Finalmente, luego de media hora que se hizo siglos, irrumpieron en la habitación dos jóvenes entre risas, con olor a tabaco en el uniforme blanco, y con una camilla. Los jóvenes siguieron bromeándose entre ellos y sin detenerse casi en su presencia, se colocaron uno a cada lado de su cama. Sin dirigirle una palabra, contaron hasta tres y lo arrastraron con sábana y todo hasta la camilla, que se encontraba al mismo nivel que la cama. Se iba, ahora sí, adiós habitación empapelada.
Mientras uno de los jóvenes mantenía la puerta abierta, el otro empujó la camilla hasta el pasillo del hospital. Una alegría tremenda lo invadió mientras iban quedando detrás de él las puertas de las habitaciones a medida que avanzaban por el pasillo. Con una gran sonrisa en la cara, se despedía de las enfermeras mientras los camilleros volvían a bromear entre ellos. Entraron a un ascensor y descendieron varios niveles.
Cuando la puerta del ascensor se abrió, ante ellos apareció un largo pasillo totalmente blanco. Al final, había una puerta de vidrio, y más allá de la puerta, una ambulancia rojiblanca, la que lo llevaría a su casa de vuelta, a su dulce hogar.
Los jóvenes camilleros lo subieron a la ambulancia, y por primera vez en el día le dirigieron la palabra, preguntándole donde quedaba su casa. Les dijo la dirección, y sin responderle cerraron de un golpe la puerta de la ambulancia y pusieron en marcha el motor.
La ambulancia comenzó a circular por las calles de la ciudad mientras él veía desde la camilla, azorado, las casas y los árboles. ¡Qué gratificante era volver a un mundo que no fuesen las cuatro paredes azul claro! ¡Qué maravilloso era volver a ver esas calles que tantas veces había recorrido y que ya había olvidado cómo eran! Las casas se sucedían rápidamente, acompañadas por las risas de los camilleros que conducían la ambulancia. El motor rugía, y cada vez era más corto el instante que tenía para apreciar cada casa, cada vez avanzaban más rápido. Los jóvenes reían. Las cuadras se sucedían velozmente, las esquinas eran fugaces y apenas distinguibles. De repente, escuchó un estruendo que silenció las risas y silenció el motor. Todo se oscureció y sólo oía golpes secos, estallidos acompañados por movimientos bruscos y luego, el silencio. Silencio solamente roto por algún joven quejido, ninguna risa. No olía a tabaco, sino a nafta derramada, y cada uno de sus huesos trataba de aullar de dolor, pero no podía moverse, no podía ver, y sólo restaba esperar, esperar a que aquél interminable goteo cesara, a que el antibiótico dejara de pasar y, por fin, dejar ese lugar, esas cuatro paredes empapeladas de azul claro que habían sido su mundo mientras él, con el cuerpo casi totalmente enyesado, agonizaba en voz baja. Pero todo eso terminaría ya, se acababa de ir la enfermera que la había dado las recetas y el papel que le entregaría, no a los mismos pobres jóvenes camilleros, a otros, que lo llevarían a su casa, porque el doctor le había dicho que, pese a los yesos, podría irse a su casa, a continuar con la quietud en un ambiente más cálido. Con la mano que no tenía enyesada, tamborileó la cama mientras esperaba. Miró a su alrededor despidiéndose de la habitación. En cualquier momento lo vendrían a buscar, por fin se iría…

(10deagosto2010)

1 comentario:

  1. Me suenan de algo esos pasajes repetitivos de hospitales tétricos que huelen a esterilizado.

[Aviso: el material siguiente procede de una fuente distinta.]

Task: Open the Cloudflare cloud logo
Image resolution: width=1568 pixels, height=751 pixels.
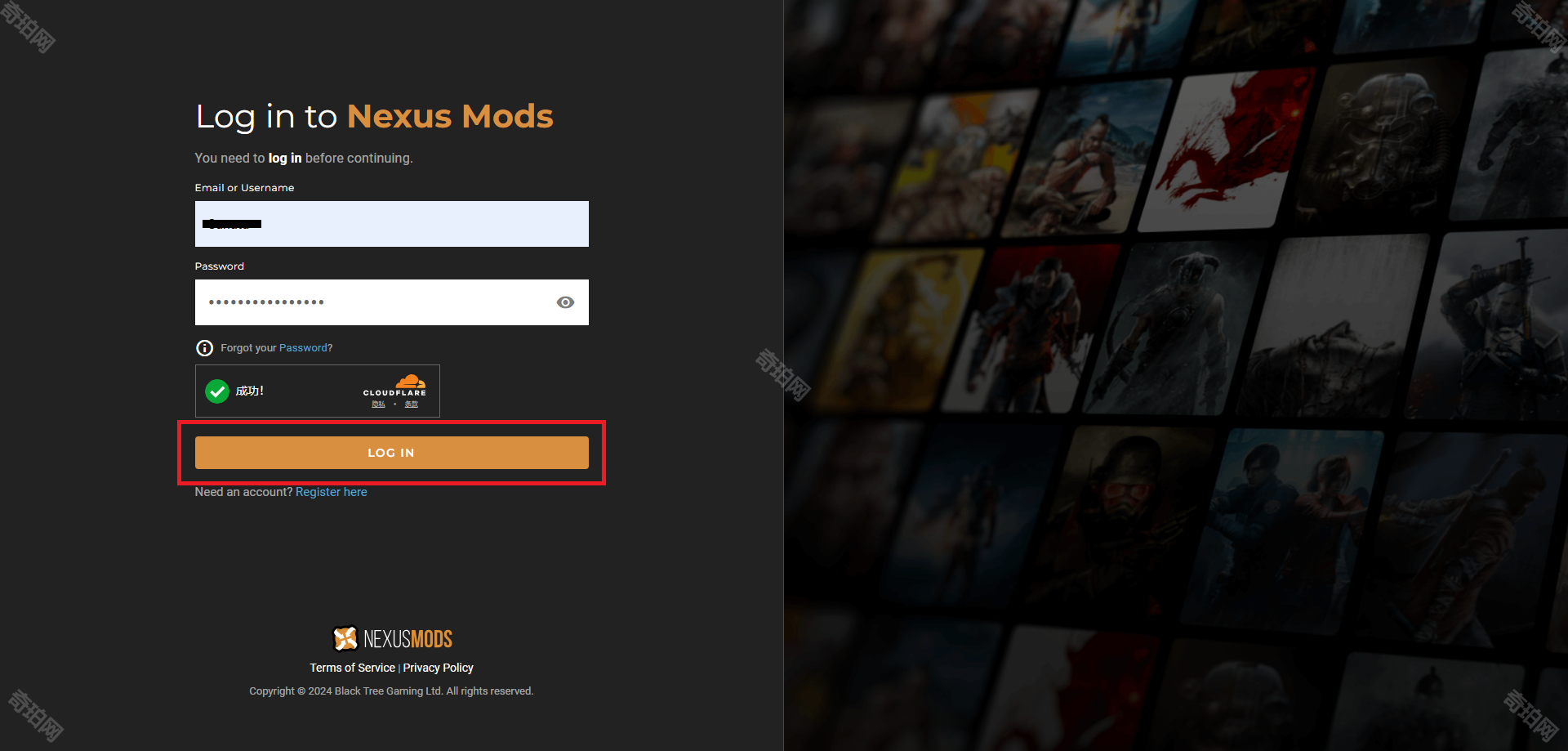Action: pos(410,382)
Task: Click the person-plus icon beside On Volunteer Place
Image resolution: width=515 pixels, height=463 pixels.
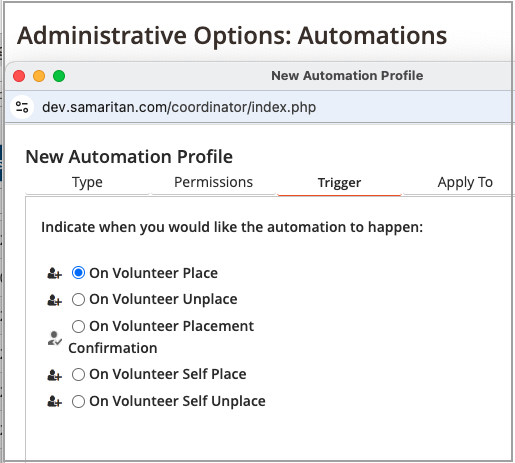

    Tranquilo, hermano, que tus botas están a buen recaudo. Las guardo para el momento en el que vengas a buscarlas. Reduje la extensión de mis escritos ya que prometí a alguien que jamás volvería a escribir sobre amor y relaciones. Sin amor ni relaciones poco me queda, por eso intento aburrir lo menos posible.

    Ya te contaré. Ya nos contaremos.

    Un abrazo desde tu otra casa. Un abrazo desde Lorca.